Conor McGregor is, without a doubt, the best marketer in UFC history.
Whether you’re tuning in to watch him triumph or tuning in with the hope of seeing him get his ass kicked, you’re tuning in.
‘The Notorious’ has enjoyed unprecedented levels of success in hyping fights and his record breaking pay-per-view figures are hard evidence of that skill.
Once the cameras are on him, McGregor transforms into a machine of promo-cutting, opponent-riling, viewer-drawing brilliance.
But according to featherweight rival Jose Aldo, who was knocked out by McGregor at UFC 194, the Irishman is a different man off-camera.

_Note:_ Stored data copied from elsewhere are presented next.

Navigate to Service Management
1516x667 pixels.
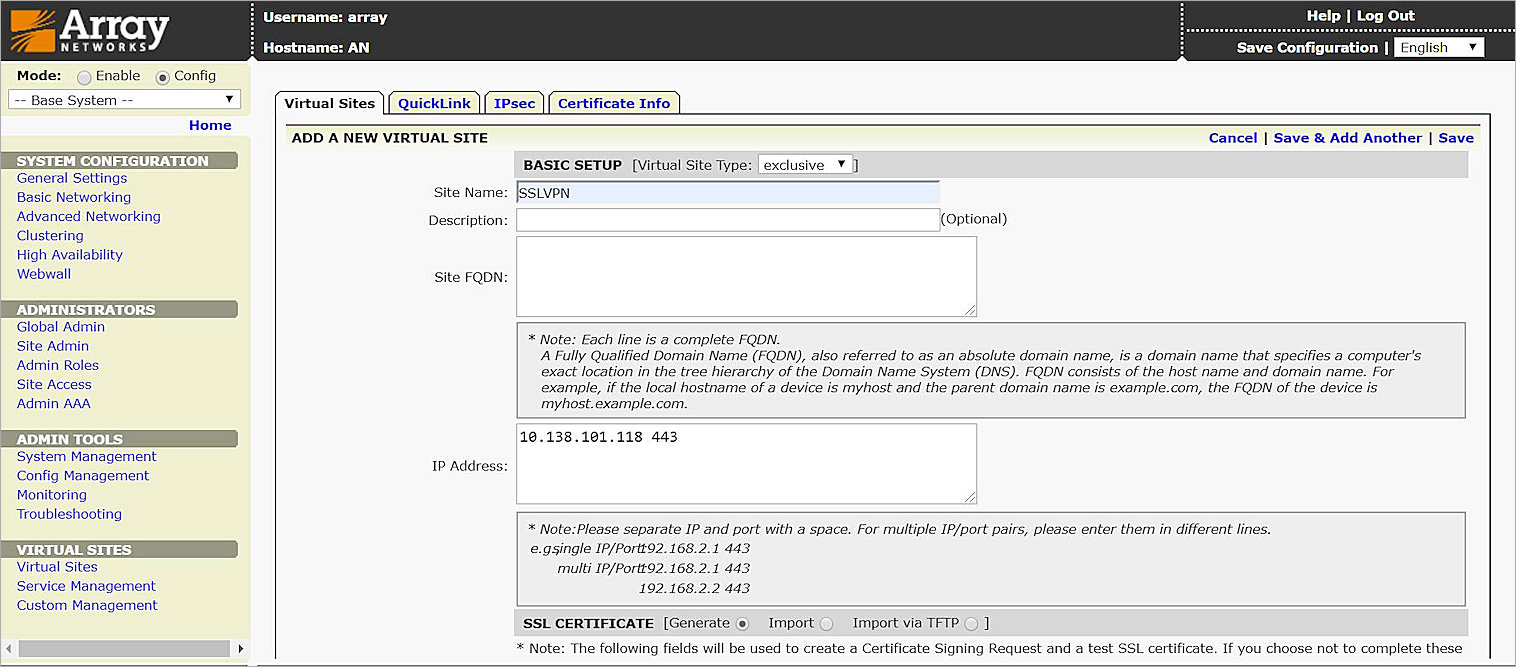pos(86,586)
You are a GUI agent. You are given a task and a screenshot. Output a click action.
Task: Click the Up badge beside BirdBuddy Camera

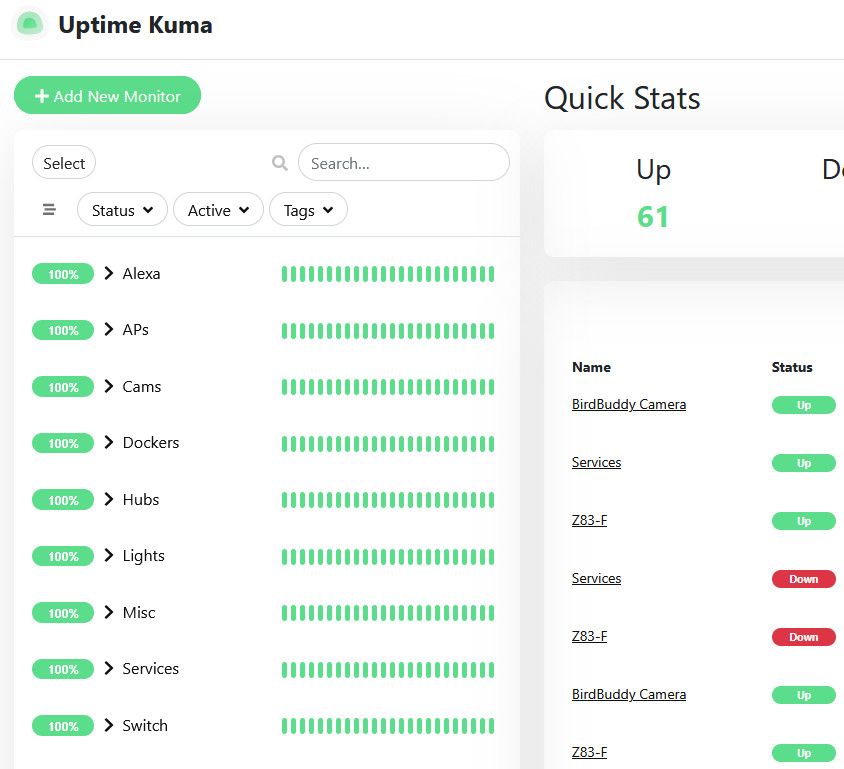click(x=803, y=405)
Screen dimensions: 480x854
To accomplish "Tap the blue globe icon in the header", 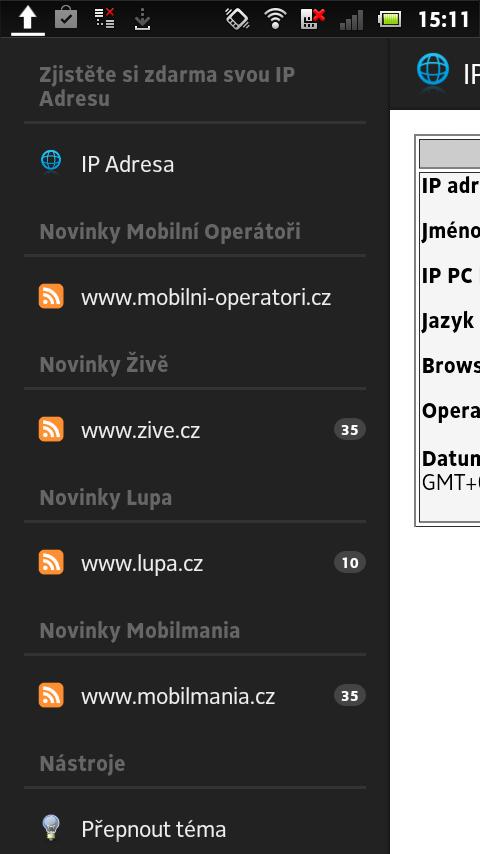I will coord(433,71).
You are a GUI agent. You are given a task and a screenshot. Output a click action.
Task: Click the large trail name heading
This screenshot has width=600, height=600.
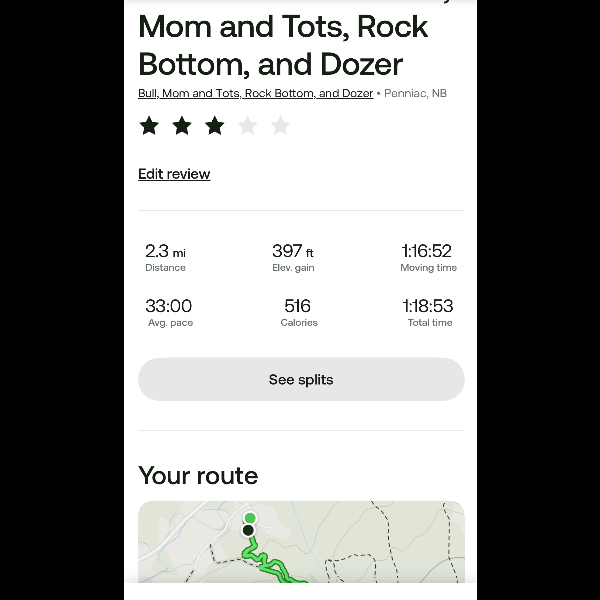click(283, 45)
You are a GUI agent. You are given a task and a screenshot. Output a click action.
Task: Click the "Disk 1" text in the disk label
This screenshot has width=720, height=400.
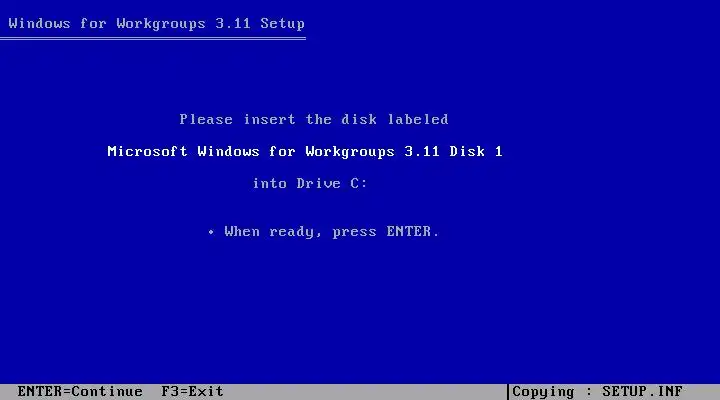click(x=476, y=152)
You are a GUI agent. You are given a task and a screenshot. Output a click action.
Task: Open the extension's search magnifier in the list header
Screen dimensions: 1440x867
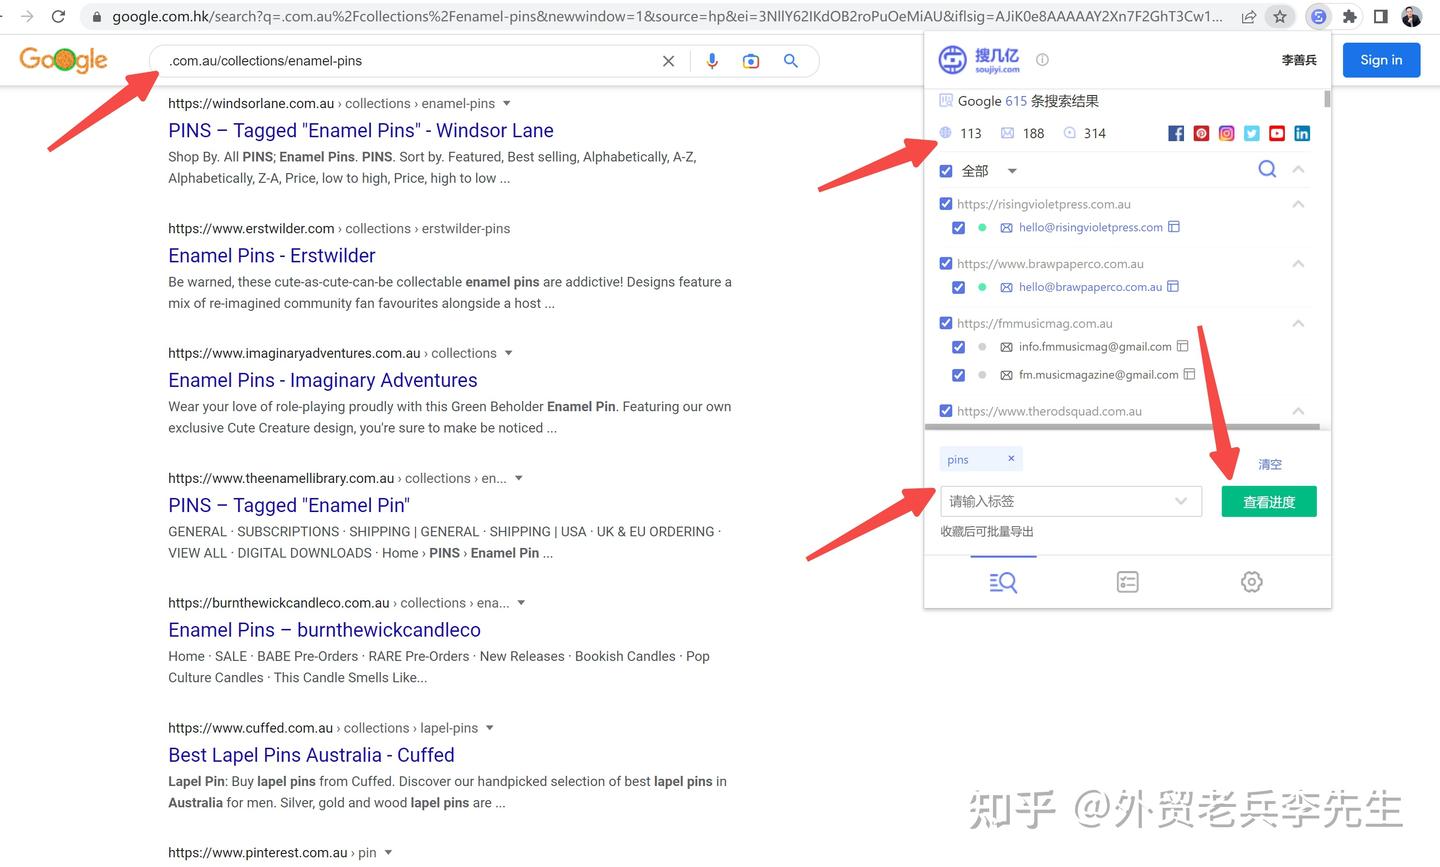tap(1267, 169)
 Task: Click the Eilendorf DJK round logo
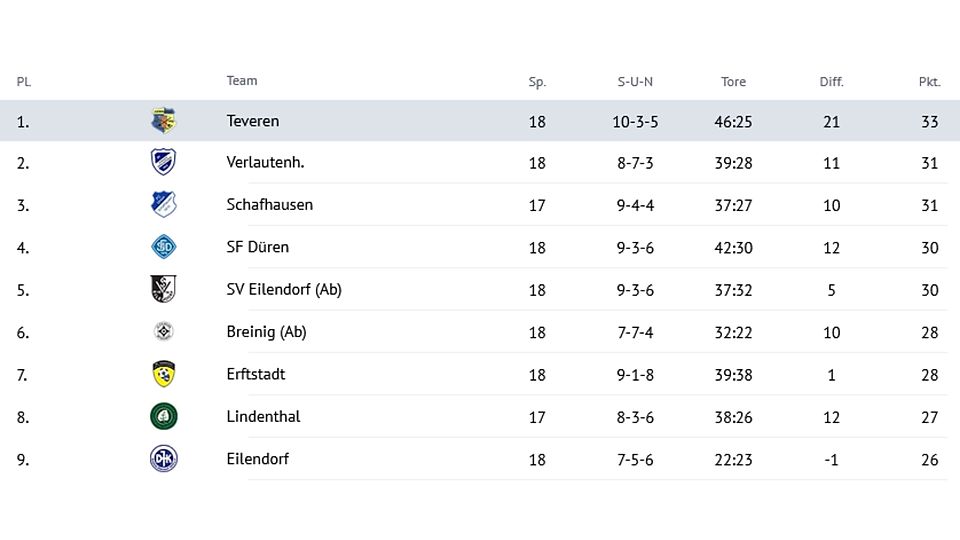[163, 459]
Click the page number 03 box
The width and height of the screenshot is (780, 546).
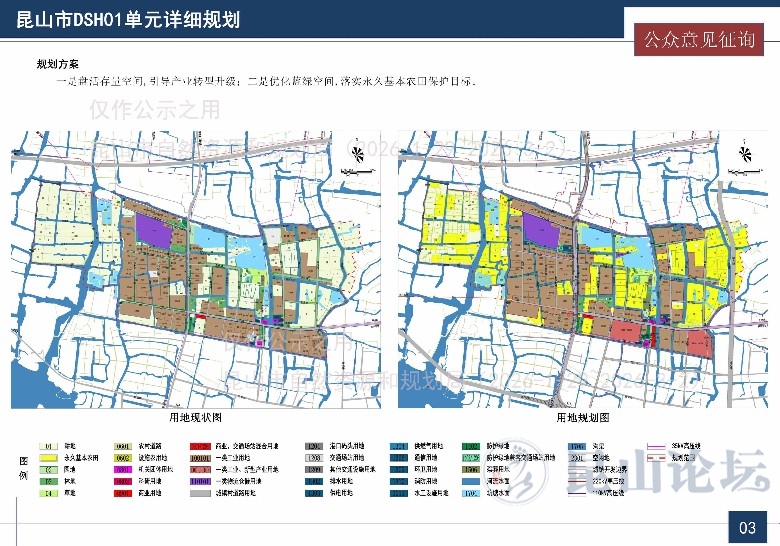(747, 527)
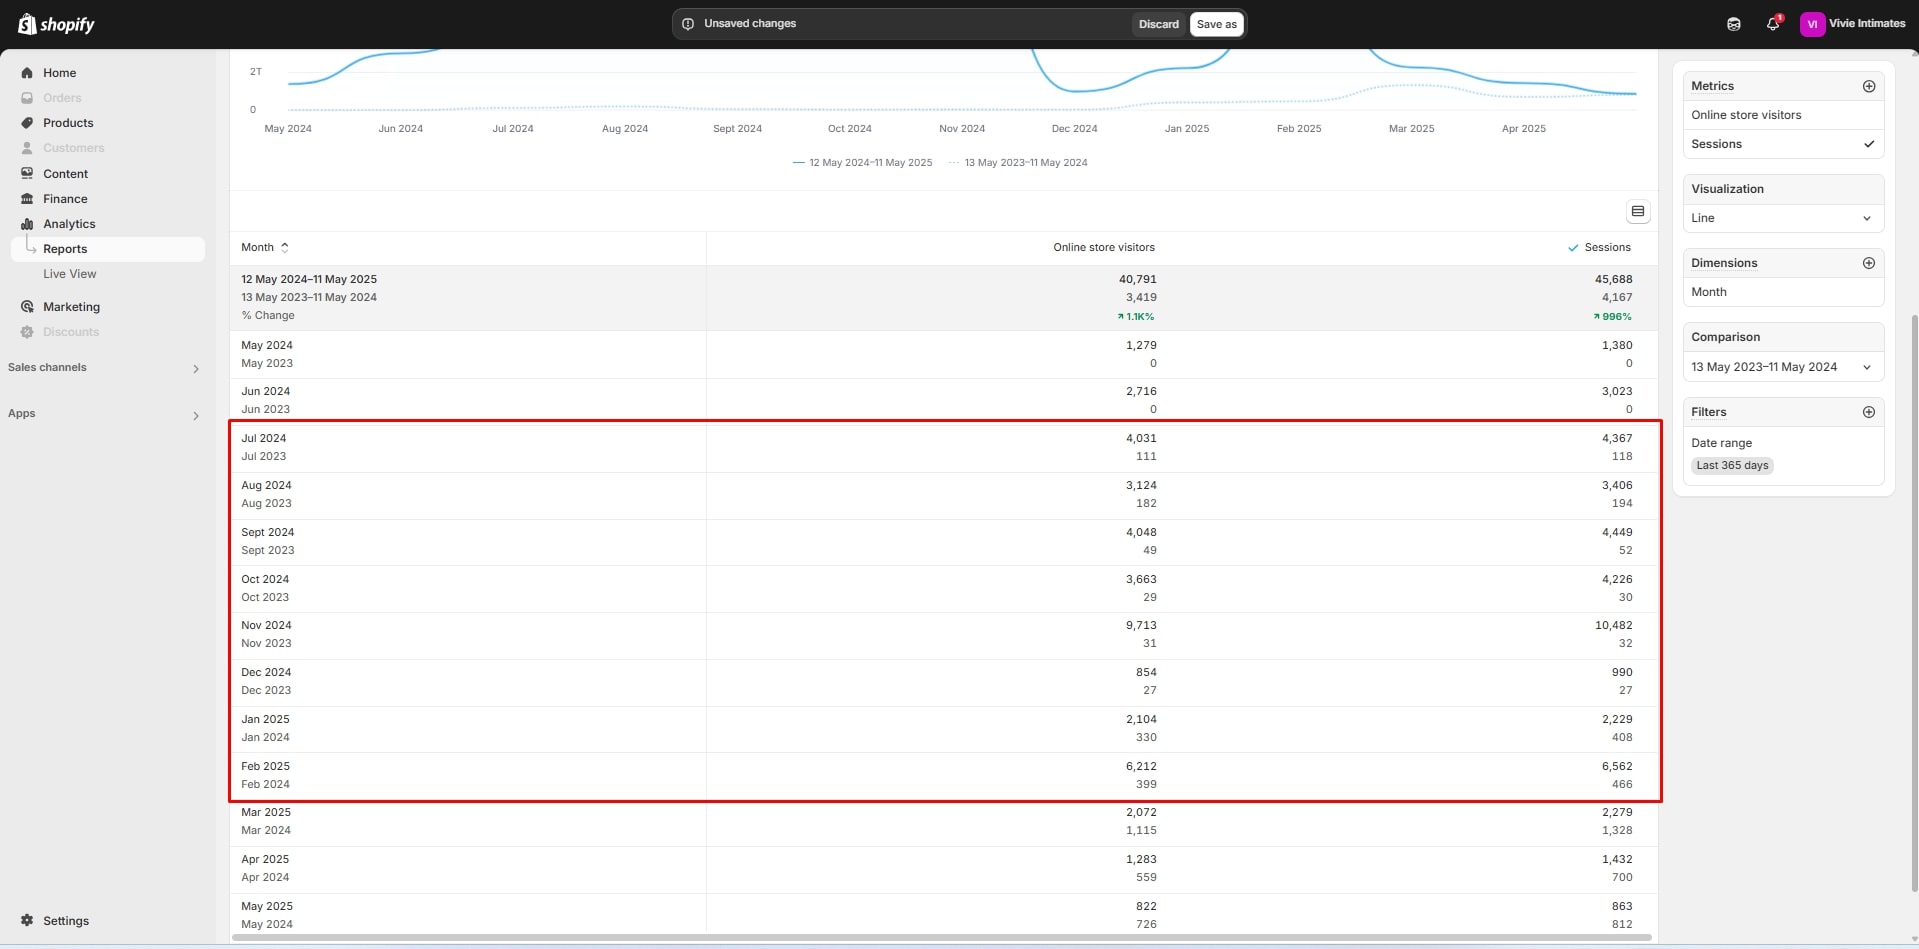
Task: Click the Vivie Intimates account avatar
Action: (1811, 24)
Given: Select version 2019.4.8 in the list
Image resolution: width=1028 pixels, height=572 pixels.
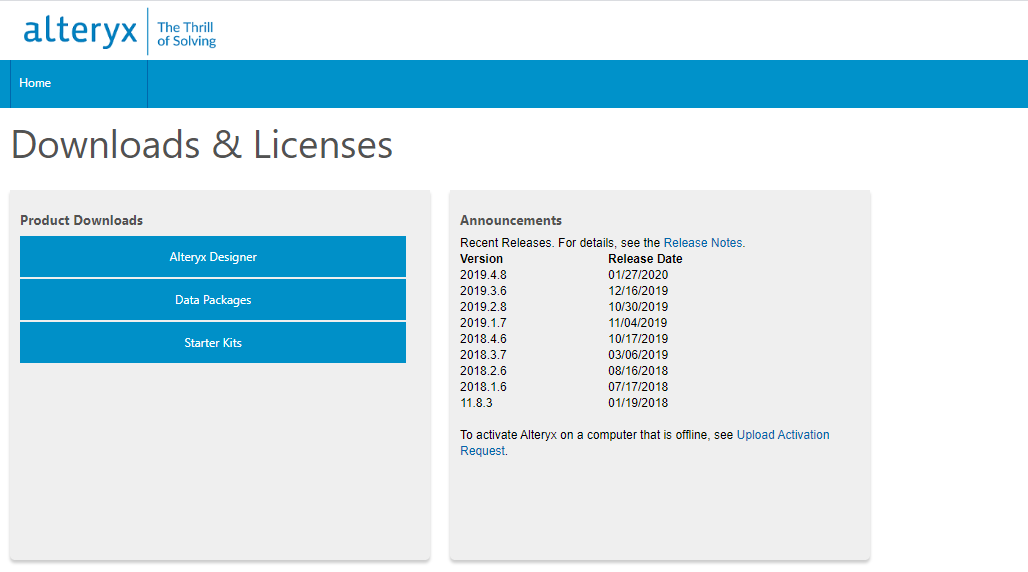Looking at the screenshot, I should coord(484,275).
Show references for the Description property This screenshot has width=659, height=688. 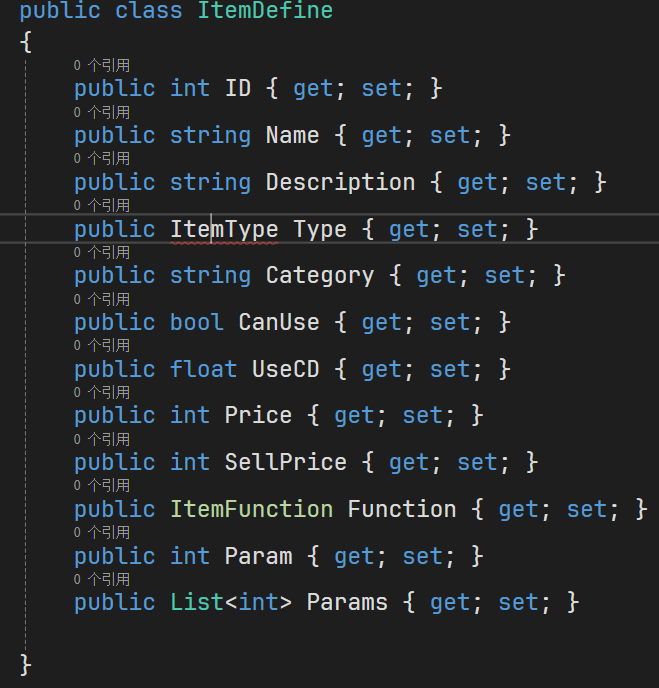coord(101,159)
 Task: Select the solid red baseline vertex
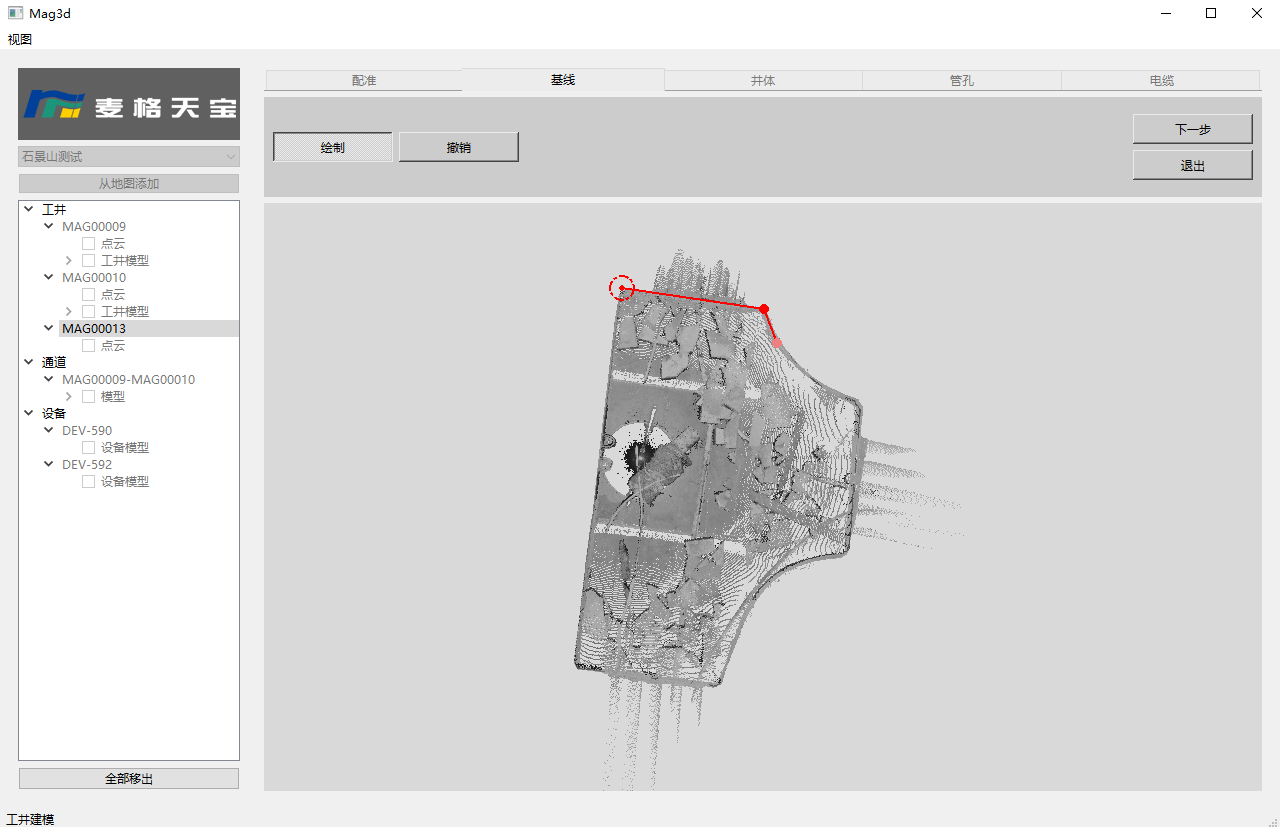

“There are several times that I’ve seen him standing, facing the wall and staring at nothing with everyone trying to provoke him, and he’s almost glazed over,” Aldo recently told Portal Do Vale Tudo.
“He is a normal, quiet guy but if he sees a camera or an Irish fan nearby, the guy turns. Outside you see him laughing, joking, talking shit but talking normally… but then he spots a little camera or an Irish fan and he acts up in such a way that you think ‘you son of a bitch’.
“He is who he is. Sometimes you play jokes with him and he is laughing. There was one day we sat together and he asked if I wanted coffee. I said I wanted sugar and he answered in a way that it was all good.
“I met him recently at a hotel. He was eating breakfast and I said I wanted barbecue but he said it was his breakfast.
“But most of the time we encountered each other, there was always someone filming so he had to keep up his thing. With no camera, his face changes completely.”
It’s not altogether surprising to learn that McGregor wears a different mask when he is in front of the media as his goal is to ramp up interest in his fights.
Most trash-talkers in combat sports are probably really nice, respectful people away from the camera.
And while Aldo, who claimed the interim featherweight title when he defeated Frankie Edgar at UFC 200, conceded that there is not a lot of bad blood with his Dublin rival, he revealed that they simply stay out of each other’s way.
“(The relationship) is friendly and quiet,” Aldo said. “For me, I see no problem in the guy doing his marketing and after seeing the financial side, it was very good.
“I think we should have more fighters like him in the featherweight division because it would be very profitable but I am not his friend. He goes one way and I go the other.”